(EXERCISE): List each line of the records below that contains the string "button". Case counts.

(EXTRACTED DATA):
┏━━
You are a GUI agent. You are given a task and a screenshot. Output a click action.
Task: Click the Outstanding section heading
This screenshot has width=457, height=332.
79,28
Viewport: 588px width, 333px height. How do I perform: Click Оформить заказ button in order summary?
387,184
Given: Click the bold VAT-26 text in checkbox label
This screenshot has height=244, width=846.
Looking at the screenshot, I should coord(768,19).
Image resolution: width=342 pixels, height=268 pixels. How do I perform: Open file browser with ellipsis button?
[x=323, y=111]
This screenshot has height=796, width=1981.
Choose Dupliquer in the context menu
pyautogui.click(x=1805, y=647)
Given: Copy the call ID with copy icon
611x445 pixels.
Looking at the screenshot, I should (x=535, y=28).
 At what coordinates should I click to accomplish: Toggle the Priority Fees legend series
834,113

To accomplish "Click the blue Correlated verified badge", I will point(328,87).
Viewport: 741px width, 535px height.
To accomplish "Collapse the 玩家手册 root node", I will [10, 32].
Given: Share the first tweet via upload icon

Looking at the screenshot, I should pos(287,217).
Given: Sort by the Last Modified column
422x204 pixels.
┗━━
(SOLUTION TO THIS TASK):
Viewport: 588px width, 333px height. How do I perform: Click Оформить заказ button in order summary?
Image resolution: width=342 pixels, height=268 pixels. How do I perform: Open file browser with ellipsis button?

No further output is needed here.